* _Work item_
Can you put the listing below into a JSON list of strings, one string per line, starting at the line with "The image size" and running through the last line inclusive? Skip blank lines and leave out the pictures.

————

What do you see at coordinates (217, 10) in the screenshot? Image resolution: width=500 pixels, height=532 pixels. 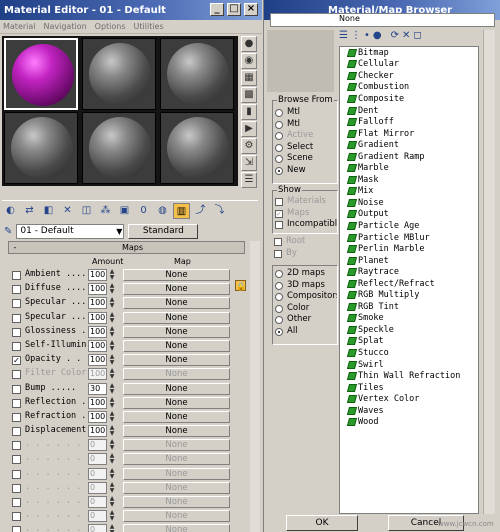 I see `minimize-button: _` at bounding box center [217, 10].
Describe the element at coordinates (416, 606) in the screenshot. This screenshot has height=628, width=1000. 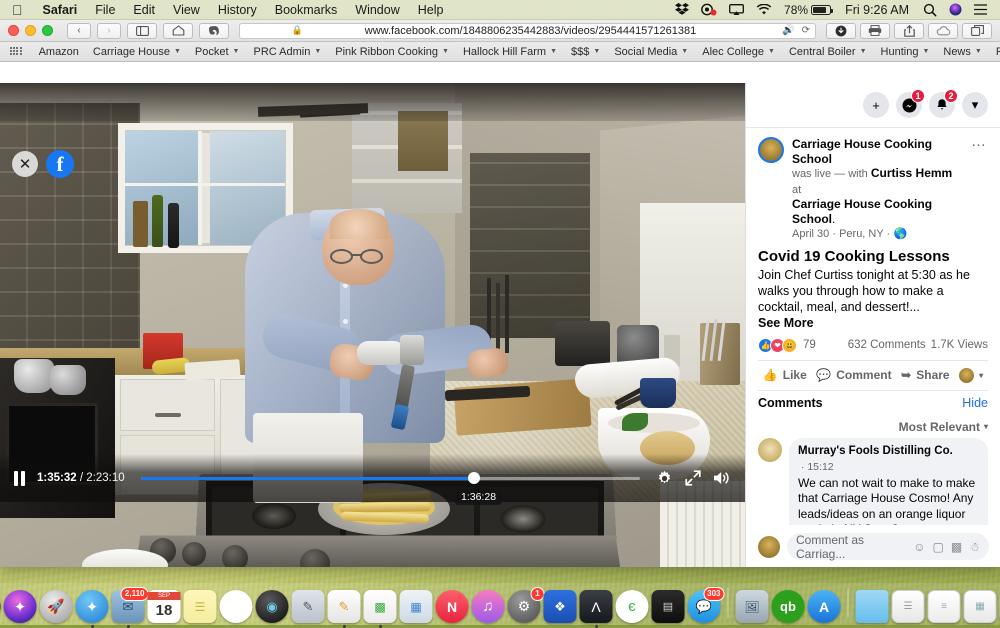
I see `dock-item-keynote: ▦` at that location.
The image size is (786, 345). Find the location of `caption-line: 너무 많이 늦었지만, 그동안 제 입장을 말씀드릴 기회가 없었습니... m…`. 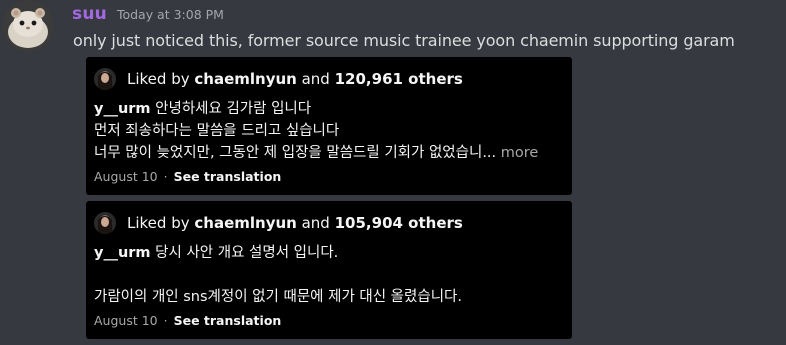

caption-line: 너무 많이 늦었지만, 그동안 제 입장을 말씀드릴 기회가 없었습니... m… is located at coordinates (330, 153).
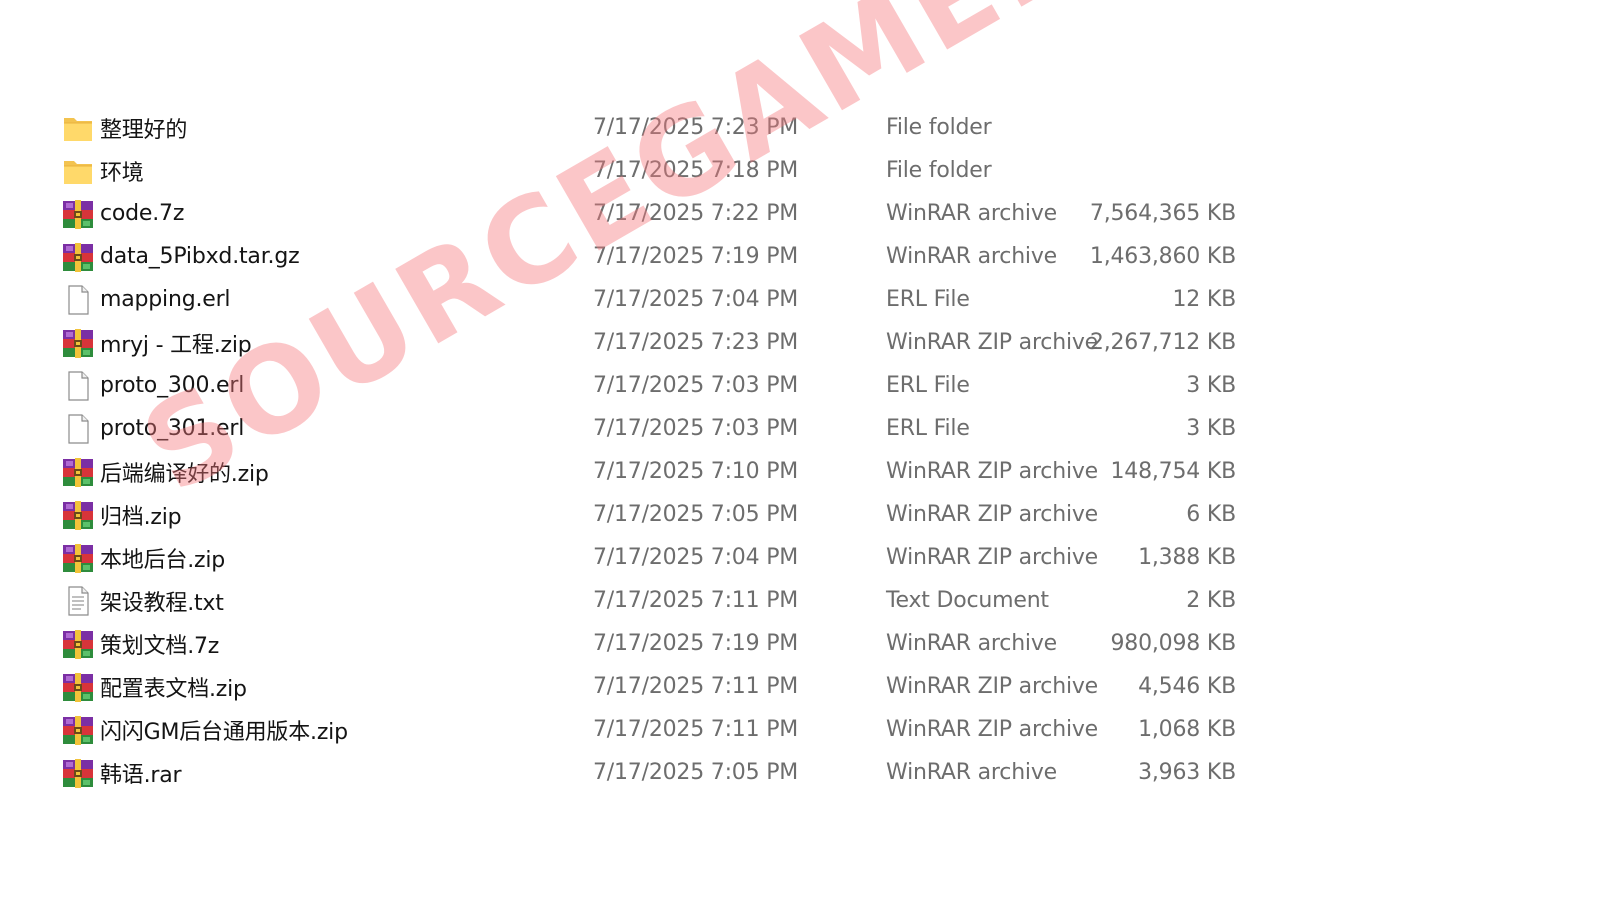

————

* _Problem solution_
[
  "The image size is (786, 345). Find the location of `caption-line: 너무 많이 늦었지만, 그동안 제 입장을 말씀드릴 기회가 없었습니... m…`. ",
  "caption-line: 너무 많이 늦었지만, 그동안 제 입장을 말씀드릴 기회가 없었습니... m… is located at coordinates (330, 153)."
]